Some of these receptors respond to slow, sustained stretches, telling your brain exactly what angle a joint is holding. Others fire rapidly in response to sudden pressure changes, helping your brain detect unexpected shifts in force. Still others monitor tension in ligaments, providing information about how much load a joint is bearing. All of this data feeds into your balance, coordination, and spatial awareness. It’s why you can walk without looking at your feet, catch yourself when you stumble, and reach for a glass of water without consciously calculating the angle of your elbow. When joint injuries or diseases damage these receptors, balance and coordination often suffer noticeably.
What Happens to Joints as You Age
Joint tissues change significantly over a lifetime. The fluid inside your joints gradually decreases. Cartilage thins and may begin to wear away, particularly in weight-bearing joints like the hips and knees. Minerals can deposit in and around joints, especially the shoulders. The discs between your vertebrae lose fluid and become thinner, which is one reason people lose height as they age.
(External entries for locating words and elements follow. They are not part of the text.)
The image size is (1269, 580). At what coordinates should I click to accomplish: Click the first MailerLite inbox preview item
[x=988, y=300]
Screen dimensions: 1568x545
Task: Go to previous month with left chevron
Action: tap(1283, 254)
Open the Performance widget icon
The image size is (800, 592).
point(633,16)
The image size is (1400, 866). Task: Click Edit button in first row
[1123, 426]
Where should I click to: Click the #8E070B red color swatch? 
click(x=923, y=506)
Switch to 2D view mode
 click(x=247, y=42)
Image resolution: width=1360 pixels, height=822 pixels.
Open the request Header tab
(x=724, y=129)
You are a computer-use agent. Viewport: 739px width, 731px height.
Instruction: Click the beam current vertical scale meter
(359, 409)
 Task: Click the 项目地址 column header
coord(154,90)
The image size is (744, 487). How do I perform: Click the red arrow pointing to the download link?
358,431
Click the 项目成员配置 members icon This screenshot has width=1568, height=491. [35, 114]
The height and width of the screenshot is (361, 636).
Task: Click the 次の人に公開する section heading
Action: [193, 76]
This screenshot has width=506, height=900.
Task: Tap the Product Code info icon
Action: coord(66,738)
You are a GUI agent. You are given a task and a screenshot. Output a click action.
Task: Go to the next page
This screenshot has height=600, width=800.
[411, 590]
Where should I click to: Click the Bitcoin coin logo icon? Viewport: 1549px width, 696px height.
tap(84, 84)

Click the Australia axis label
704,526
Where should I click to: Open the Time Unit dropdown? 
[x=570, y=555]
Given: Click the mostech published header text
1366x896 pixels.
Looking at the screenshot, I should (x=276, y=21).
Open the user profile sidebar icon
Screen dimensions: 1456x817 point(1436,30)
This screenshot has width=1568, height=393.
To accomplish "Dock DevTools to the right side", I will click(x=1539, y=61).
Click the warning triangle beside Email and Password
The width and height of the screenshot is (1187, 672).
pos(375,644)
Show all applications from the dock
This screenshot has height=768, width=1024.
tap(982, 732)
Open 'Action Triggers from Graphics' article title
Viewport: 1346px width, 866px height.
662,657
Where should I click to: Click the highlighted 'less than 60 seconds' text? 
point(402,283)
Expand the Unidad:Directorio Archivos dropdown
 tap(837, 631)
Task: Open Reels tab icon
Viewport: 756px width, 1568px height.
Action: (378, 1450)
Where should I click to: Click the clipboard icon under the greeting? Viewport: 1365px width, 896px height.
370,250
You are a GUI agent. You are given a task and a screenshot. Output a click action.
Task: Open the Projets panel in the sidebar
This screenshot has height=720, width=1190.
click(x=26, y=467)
In the fingers, cartilage loss often leads to bony thickening and visible swelling, particularly in women.
These changes help explain why joint stiffness and reduced flexibility are so common in older adults. They also explain the prevalence of arthritis, which is a leading cause of disability. CDC data from 2022 shows that about 19% of U.S. adults have been diagnosed with arthritis. The rate climbs steeply with age: just 3.6% of adults between 18 and 34 are affected, compared to nearly 54% of those 75 and older. Women are more likely to develop arthritis than men, at rates of roughly 21.5% versus 16.1%.
Why Movement Keeps Joints Healthy
Cartilage has no blood supply of its own. It gets its nutrients from synovial fluid, and that fluid circulates through the joint primarily when you move. Physical activity creates compression, tension, and shear forces within the joint that stimulate the cells lining the joint cavity to produce and maintain synovial fluid. These same mechanical forces also signal cartilage cells to repair and remodel their surrounding tissue, maintaining the structural matrix of protein and water that gives cartilage its strength.
This is why prolonged inactivity is so damaging to joints. Without regular movement, cartilage receives less nutrition, synovial fluid production slows, and the joint’s internal environment deteriorates. Conversely, regular moderate activity, particularly weight-bearing exercise, helps maintain cartilage thickness, fluid composition, and the health of surrounding ligaments and tendons. The joints are, in a real sense, designed to be used. The mechanical loading they experience during everyday activities is not just something they tolerate but something they require to stay functional.
This creates a practical takeaway: the single most effective thing you can do for your joints is keep moving. Walking, swimming, cycling, and strength training all provide the kind of controlled loading that maintains joint health over decades. The goal isn’t to avoid stress on your joints but to apply it in regular, moderate doses that keep the whole system working as it should.